We poked around a bit, and we roughly went through the following train of thoughts:

* Defining the `S4` macro with different values, dictates the output of the code. Looks like the author intended to indicate that $0 \le S4 < 2^{16}$ based on the initial `#if` statements.
* There are lots of `#define`s and `#ifdef`s that define the flow of the preprocessing. Also, there are lots of `#include`s that include the same file.
* There is so little actual code that is not preprocessor directives:
```
$ cat code.c | grep -v "^#"
static const unsigned char O[] = {
};
int main() { return !fwrite(O, 58, 1, stdout); }
0,
-~
```
* But how does that even result in anything other than trivial outputs? Apparently the compiler has a flag to show emitted code right after pre-processing phase:
```
gcc code.c -E | grep -v "^#" | grep -v "^$"
```
The `grep`s are there to filter out empty lines and comments.
* Oh, hey, `-~0 = 1` and `-~-~0 = 2` and `-~-~-~0 = 3` and so on! It's making sense now.

So to wrap up: the code recursively includes itself, macros get defined and undefined along the way, and that effects the number of `-~`s that are emitted which in turn indicates the character that is being constructed. Also emission of the `0,` means we are moving to the next character. We are expected to find the appropriate value of `S4` such that beginning with just that macro defined, results in a code that outputs the flag.

## Base implementation

We could try to brute force our way by compiling the code over and over again, each time defining `S4` with a different value. We didn't try that and don't think it would've worked either since the compilation process seemed too slow to work.

So what we did was we wrote an interpreter to predict the output of compiling the code with a specific value of `S4`, then iterated through every value of `S4` to find a string that contains the word `CTF`.

This is not faster than compiling the code directly, but it lets us apply optimizations going forward.

## Optimization 1: Memoize

Compilers are, hopefully, deterministic beings. Meaning that their initial state dictates their final state. In this case, **result** (here: emitted code + defined macros) of `include`ing only depends on the macros that are defined right before the file is included.

We can memoize the result of `include`ing the file, given the current state of defined macros, and avoid re-processing the include if we face a similar macro state.

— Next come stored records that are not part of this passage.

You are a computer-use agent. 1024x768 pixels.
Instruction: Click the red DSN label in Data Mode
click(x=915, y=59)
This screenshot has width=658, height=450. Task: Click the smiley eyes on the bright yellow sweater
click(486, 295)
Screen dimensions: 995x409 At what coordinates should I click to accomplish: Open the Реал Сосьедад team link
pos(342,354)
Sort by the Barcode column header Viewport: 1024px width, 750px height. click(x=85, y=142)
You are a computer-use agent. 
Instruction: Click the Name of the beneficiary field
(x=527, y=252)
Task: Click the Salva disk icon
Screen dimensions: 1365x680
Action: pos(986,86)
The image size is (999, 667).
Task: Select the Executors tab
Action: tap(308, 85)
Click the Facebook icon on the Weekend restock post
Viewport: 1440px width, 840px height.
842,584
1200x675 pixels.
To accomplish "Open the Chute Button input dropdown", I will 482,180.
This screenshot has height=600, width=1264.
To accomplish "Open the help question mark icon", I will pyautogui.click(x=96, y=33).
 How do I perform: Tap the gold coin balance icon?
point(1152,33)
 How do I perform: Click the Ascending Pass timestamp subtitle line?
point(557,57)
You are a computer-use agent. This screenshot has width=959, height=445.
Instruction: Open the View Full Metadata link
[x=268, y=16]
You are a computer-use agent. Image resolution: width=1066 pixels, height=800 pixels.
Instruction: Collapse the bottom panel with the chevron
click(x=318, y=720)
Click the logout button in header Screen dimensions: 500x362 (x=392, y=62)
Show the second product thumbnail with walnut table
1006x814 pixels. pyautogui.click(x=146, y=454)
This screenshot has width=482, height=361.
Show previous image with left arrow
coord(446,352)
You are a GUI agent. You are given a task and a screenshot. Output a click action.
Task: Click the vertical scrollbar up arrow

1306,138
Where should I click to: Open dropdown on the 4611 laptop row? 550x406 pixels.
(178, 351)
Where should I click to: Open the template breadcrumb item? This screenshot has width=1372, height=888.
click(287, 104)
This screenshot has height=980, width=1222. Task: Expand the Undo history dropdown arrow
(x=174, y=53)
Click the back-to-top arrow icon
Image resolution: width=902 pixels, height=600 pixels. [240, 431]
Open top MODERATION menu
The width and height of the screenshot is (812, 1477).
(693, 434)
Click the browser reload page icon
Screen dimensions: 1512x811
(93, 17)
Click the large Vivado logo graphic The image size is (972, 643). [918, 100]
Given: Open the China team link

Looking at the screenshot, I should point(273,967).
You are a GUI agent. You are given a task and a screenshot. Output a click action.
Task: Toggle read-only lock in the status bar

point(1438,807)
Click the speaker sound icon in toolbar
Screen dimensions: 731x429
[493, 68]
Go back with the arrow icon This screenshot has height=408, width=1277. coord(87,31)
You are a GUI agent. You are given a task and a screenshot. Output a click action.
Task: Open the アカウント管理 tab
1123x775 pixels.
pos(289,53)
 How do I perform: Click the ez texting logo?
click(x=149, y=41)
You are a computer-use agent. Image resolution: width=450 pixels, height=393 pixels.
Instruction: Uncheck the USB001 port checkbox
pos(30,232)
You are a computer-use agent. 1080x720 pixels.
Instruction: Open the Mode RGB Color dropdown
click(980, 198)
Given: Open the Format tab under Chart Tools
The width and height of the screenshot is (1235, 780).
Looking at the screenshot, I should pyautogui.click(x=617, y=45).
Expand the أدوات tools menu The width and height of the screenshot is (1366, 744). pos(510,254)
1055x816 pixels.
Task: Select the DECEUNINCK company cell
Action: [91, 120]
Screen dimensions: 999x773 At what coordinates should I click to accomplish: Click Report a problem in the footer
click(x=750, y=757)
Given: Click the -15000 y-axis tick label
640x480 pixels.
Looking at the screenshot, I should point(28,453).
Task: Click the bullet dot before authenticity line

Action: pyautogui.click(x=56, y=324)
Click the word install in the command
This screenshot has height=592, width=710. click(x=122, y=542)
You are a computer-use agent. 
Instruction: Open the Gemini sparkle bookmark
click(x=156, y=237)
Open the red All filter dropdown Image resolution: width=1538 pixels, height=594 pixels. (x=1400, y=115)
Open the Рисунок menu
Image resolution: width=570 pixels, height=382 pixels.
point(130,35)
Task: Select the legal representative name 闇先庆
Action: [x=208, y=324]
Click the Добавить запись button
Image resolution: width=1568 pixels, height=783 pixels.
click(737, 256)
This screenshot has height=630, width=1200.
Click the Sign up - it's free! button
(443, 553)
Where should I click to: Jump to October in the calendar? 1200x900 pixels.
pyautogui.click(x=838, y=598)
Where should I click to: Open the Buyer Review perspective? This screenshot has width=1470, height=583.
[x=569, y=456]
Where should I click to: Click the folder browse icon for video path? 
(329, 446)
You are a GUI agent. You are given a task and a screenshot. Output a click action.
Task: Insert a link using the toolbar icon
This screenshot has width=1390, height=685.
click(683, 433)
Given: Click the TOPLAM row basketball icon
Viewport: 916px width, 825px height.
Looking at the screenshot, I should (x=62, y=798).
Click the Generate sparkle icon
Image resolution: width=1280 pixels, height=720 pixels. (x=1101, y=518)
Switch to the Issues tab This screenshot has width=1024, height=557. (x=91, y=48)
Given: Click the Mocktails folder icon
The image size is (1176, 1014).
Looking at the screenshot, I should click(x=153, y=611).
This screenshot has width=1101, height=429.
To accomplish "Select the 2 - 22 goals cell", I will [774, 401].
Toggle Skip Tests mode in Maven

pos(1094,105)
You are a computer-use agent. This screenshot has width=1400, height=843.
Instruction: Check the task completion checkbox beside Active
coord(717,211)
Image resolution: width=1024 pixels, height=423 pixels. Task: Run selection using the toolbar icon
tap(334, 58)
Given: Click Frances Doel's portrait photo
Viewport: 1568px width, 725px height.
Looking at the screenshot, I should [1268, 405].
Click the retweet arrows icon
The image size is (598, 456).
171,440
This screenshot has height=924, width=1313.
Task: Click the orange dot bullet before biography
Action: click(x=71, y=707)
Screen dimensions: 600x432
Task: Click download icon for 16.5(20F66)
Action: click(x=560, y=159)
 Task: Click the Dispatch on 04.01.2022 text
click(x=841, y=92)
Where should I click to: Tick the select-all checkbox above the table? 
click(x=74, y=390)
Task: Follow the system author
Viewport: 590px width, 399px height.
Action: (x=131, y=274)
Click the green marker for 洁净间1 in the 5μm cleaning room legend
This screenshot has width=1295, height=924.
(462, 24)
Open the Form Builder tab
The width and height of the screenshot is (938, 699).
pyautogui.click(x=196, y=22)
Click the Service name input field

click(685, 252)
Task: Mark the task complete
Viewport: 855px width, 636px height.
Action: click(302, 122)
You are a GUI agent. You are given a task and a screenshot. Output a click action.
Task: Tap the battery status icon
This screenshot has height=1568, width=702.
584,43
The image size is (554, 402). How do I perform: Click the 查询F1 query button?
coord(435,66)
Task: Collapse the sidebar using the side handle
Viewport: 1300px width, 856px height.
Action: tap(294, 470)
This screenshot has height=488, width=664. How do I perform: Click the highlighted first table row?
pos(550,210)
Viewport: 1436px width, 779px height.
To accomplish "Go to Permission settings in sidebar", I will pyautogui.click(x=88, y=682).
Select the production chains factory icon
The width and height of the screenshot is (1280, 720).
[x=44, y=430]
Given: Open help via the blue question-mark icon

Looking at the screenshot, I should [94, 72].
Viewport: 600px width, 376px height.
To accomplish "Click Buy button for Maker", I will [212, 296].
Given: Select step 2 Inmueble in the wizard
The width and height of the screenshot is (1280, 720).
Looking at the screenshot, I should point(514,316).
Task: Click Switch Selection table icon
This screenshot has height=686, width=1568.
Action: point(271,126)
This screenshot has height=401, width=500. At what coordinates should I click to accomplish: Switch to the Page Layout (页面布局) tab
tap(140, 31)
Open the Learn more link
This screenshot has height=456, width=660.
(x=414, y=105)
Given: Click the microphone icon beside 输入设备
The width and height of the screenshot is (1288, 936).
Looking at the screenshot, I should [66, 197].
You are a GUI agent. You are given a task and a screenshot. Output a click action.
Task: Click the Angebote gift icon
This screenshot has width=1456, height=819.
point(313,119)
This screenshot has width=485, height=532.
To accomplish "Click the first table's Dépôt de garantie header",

I guess this optimization alone could be enough to get the flag in a couple of hours, but we wanted to be in the first 3 to solve this to get the bonus points. So, we went even further:

## Optimization 2: Prune
We expect the final string to be human readable. Let's just stop after we spot the first non-humanreadable character in the resulting output. This makes the search tree so lightweight that the whole search space may be explored in 10 minutes or so.

## Flag
`#define S4 34979` results in:

```
S4CTF{Th1nK_oF_tHi5_En7rY_aZ_coD3_0bFuSc4t3r_wIth_a_cOdE}
```

One question remains though: How did the authors write the code in the first place?